_Fragmento del texto_
La escritura ha de ser un parto de trillizos después de un coito conciente y una prolongada ingravidez, sin cesárea, para sentir la masoquista felicidad de ver el rostro de las palabras en su correcta secuencia, sin permitir que las ideas con sus pañales reboten y salten en la locura incontenible de anarquizar el idioma. Pero también, después del parto, hay que ser capaz de guardar la cuarentena sin exponerse a un mal viento, que de pronto altera nuestra vanidad, y que una alunada cierre las posibilidades de volver sobre el tejido de los signos.
De allí que quienes se atreven a escribir sean tan pocos. Y de los pocos otros menos llegan a los linotipos. Y de estos muchos menos son leídos. Y otros muy pero muy pocos trascienden el universo, prontuario de los rostros enmarcados en la galería de los sueños, que constituye la esencia misma de la escritura.
Aunque no lo creamos los lectores tienen la valía de no ser ignorantes, ni siquiera cuando niños, o cuando cuentan con limitaciones. Y como no son ignorantes son implacables: si bien es cierto que no saben muchas veces qué es una conjunción, no entienden el origen para que una norma ortográfica se aplique, dónde va un punto o una coma, a cadena perpetua sentencian a quien abusa y desconoce las normas primigenias de la lengua.

_Datos registrados_
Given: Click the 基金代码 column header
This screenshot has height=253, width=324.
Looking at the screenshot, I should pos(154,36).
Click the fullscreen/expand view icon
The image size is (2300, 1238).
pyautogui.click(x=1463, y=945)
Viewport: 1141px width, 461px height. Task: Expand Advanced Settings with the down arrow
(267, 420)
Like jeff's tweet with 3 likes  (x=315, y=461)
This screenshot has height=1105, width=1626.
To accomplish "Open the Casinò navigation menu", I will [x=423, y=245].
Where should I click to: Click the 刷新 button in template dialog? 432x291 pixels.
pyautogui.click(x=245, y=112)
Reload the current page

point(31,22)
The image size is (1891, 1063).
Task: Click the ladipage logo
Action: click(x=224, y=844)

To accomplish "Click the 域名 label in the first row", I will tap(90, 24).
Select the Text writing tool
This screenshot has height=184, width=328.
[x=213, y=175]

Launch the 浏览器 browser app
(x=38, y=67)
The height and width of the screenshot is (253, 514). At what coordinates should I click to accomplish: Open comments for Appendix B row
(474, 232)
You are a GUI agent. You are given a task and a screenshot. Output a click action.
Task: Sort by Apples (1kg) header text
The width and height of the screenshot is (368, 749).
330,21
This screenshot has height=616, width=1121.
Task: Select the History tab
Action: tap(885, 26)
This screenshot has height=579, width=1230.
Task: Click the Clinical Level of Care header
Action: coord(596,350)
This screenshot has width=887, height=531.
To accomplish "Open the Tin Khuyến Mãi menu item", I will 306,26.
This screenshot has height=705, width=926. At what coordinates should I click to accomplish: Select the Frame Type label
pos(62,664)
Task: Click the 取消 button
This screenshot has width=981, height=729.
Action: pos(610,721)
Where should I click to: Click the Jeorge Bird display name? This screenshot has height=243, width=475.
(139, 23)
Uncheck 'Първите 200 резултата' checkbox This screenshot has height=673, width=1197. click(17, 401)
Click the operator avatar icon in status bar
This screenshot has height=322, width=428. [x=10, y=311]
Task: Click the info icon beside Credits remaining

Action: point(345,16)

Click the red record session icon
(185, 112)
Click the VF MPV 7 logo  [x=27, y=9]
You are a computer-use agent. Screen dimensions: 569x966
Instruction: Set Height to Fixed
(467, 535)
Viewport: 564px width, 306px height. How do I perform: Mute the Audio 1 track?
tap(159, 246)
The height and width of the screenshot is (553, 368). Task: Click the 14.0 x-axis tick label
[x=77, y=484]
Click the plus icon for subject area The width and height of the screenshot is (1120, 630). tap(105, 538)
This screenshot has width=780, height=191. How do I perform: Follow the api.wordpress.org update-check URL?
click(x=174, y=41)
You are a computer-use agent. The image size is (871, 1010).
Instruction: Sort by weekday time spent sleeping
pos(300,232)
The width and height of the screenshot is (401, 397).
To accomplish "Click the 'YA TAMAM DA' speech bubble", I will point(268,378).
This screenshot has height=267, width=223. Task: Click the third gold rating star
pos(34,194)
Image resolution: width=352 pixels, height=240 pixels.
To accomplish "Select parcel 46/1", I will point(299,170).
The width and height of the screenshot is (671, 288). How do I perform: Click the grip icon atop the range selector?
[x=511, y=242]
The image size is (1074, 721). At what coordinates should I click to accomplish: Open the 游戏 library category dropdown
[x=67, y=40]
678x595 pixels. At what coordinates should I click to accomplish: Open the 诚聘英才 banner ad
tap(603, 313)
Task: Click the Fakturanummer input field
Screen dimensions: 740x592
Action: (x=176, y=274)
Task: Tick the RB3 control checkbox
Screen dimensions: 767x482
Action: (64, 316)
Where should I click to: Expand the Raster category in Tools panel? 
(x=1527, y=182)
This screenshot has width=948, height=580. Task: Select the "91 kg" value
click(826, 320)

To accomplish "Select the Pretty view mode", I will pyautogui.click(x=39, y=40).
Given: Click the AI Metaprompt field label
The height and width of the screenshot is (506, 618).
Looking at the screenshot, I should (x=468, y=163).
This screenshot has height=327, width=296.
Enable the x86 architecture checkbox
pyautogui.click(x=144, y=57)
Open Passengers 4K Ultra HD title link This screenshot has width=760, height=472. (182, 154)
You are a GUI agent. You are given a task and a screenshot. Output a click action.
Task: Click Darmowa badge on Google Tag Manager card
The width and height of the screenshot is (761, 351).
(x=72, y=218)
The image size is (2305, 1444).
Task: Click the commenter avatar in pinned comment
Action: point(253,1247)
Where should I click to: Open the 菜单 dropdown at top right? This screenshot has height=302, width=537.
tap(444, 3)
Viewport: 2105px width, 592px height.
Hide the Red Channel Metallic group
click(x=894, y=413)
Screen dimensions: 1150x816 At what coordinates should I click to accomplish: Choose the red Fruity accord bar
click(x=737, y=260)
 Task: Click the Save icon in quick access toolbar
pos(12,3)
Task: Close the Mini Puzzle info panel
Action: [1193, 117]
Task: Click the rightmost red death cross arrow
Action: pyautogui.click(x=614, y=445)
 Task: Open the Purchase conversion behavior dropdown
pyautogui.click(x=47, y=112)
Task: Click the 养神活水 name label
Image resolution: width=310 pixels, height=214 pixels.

_Consigna_
¿Podrías continuar el texto sobre el oficio de escribir a partir de su última oración?

_Resultado_
Son los que con razón invocan y no dejan dormir en su lecho de gloria a Cervantes, remueven los huesos a Góngora, tiran de la cobija con que se arropa Lope, invocan a Quevedo, rebullen a Azorín, claman auxilio a Pérez Galdós, le prenden veladoras a Pardo Bazán y culpan de las penas a los últimos vanguardistas. Son los que persiguen a Gabo, aún en vida, cuchillo en mano porque sacó de la cómoda el olor de la guayaba.
Por eso quien escribe, así sea una simple columna en un periódico de provincia, está obligado a no dormir; el desvelo ayuda a no comerse ni trocar los testimonios, para con respeto pedir que se incluya el extraño bramido que salió de su parto. Necesita navegar por los diccionarios y los libros, pedir permiso con suma educación a cada letra y repasarla en el pedido exánime de figurar en las palabras. Cuando todo esto sucede nos damos cuenta que la mayoría de las veces escribir no sirve para nada, pero estamos obligados a seguir haciéndolo.